Photo of The Touré Raichel Collection

The Touré-Raichel Collective unites Malian guitarist Vieux Farka Touré & Israeli keyboardist Idan Raichel—two celebrated artists from different continents and traditions whose friendship began by chance at the Berlin airport in 2008. Touré carries forward the legacy of his father, the legendary Ali Farka Touré, blending desert blues with modern influences. Raichel is known for collaborations that bridge cultures and languages, infusing pop, folk, and global sounds with a distinctive Israeli sensibility. Their debut, The Tel Aviv Session (2012), was recorded in a single day of improvisation; their follow-up, The Paris Session (2014), reaffirmed their chemistry, adding guest musicians and expanding their palette. The Collective’s music has been celebrated worldwide as a living testament to the unifying power of music

across borders.


Featured Songs:

“Diaraby,” originally from The Touré-Raichel’s second album The Paris Session and featured on Putumayo Discovery's Cultural Crossroads, is a rendition of one of the best-known songs by African guitar legend Ali Farka Touré, Vieux’s father. “What is wrong my love? It is you I love / Your mother has told you not to marry me / Because I have nothing, but I love you / Do not be angry, do not cry / Do not be sad because of love.”

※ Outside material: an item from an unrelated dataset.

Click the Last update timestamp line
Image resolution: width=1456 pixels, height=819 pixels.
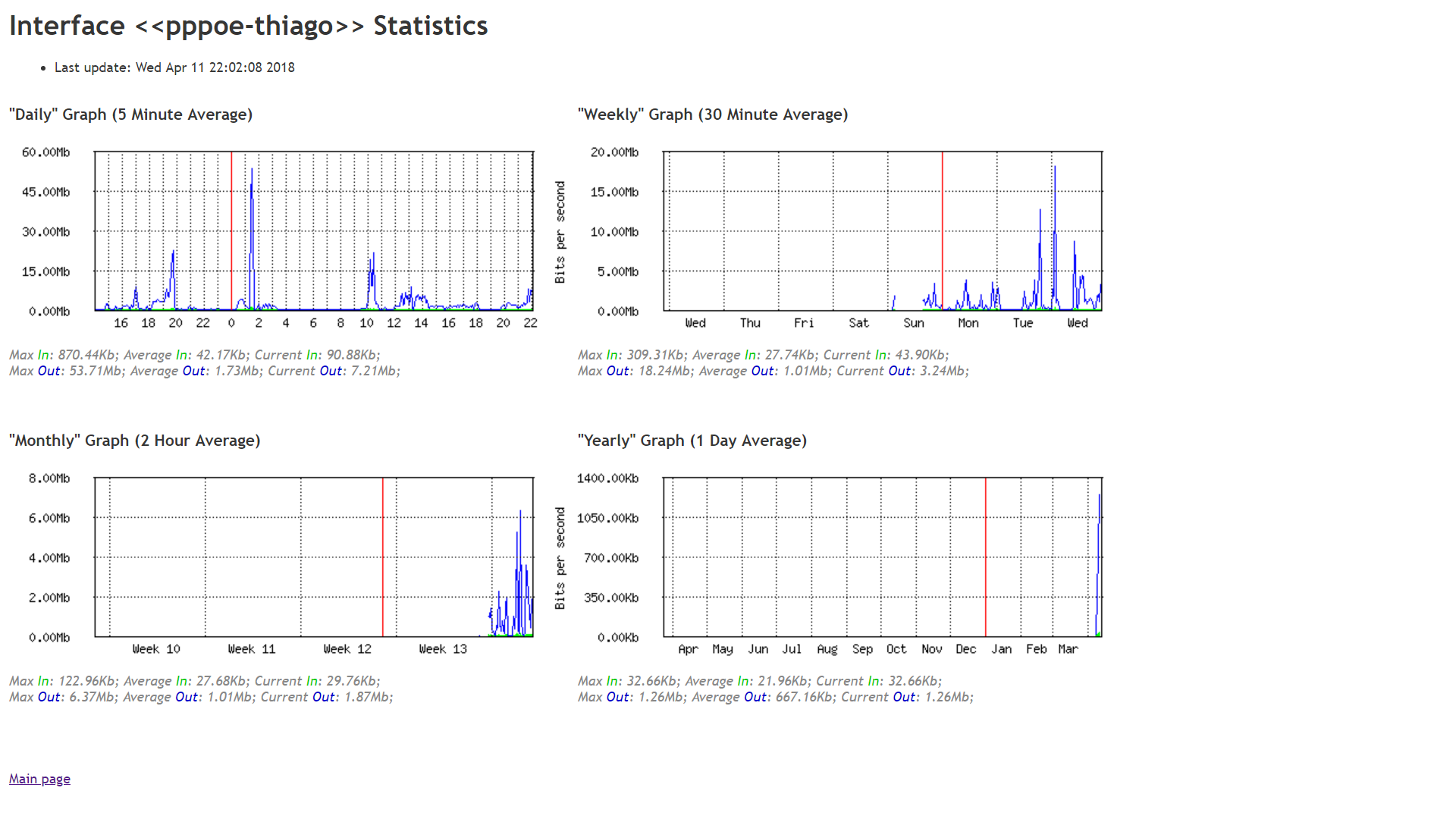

“Soumbou Toure,” from The Paris Session, features Malian musician Dialimory Sissoko on n’goni, a traditional West African lute with a dry, percussive tone and deep cultural roots among griots. On Instrumental Odyssey, its rhythmic plucking intertwines with Touré’s fluid guitar and Raichel’s shimmering keyboards, creating a hypnotic groove that feels both intimate and expansive.

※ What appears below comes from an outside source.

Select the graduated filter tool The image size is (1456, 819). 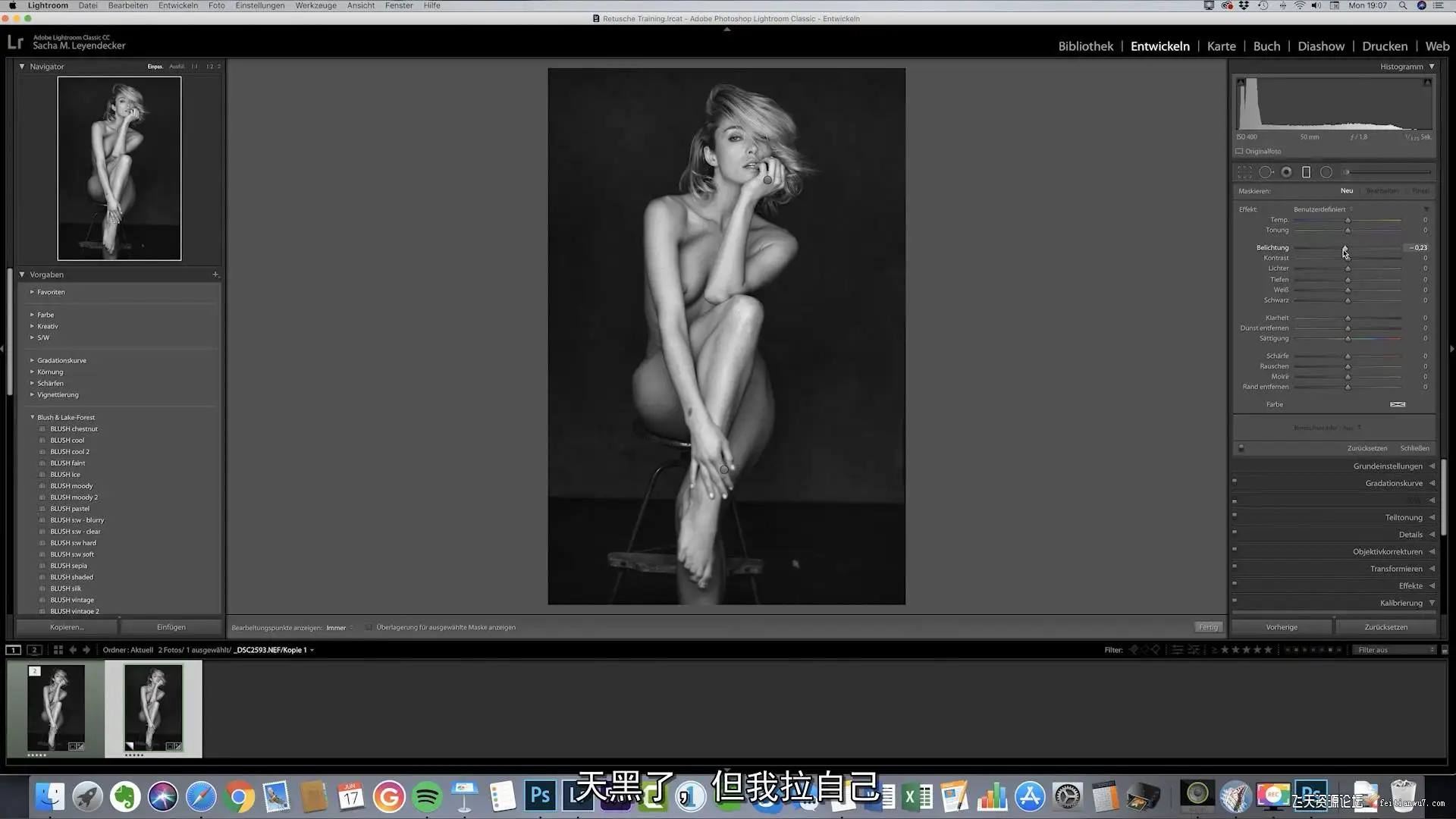1306,172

On the Global Guitars track “Hawa,” Touré’s desert blues guitar and Raichel’s piano circle each other in an intuitive, free-flowing dialogue. Touré’s guitar carries the hypnotic, sinuous quality inherited from the Malian tradition, while Raichel responds with lyrical piano phrases. Souleymane Kane’s calabash and Yossi Fine’s bass provide a gentle rhythmic pulse beneath the interplay. The result is an extended meditation that feels both ancient and spontaneous, as if the music is discovering itself in real time.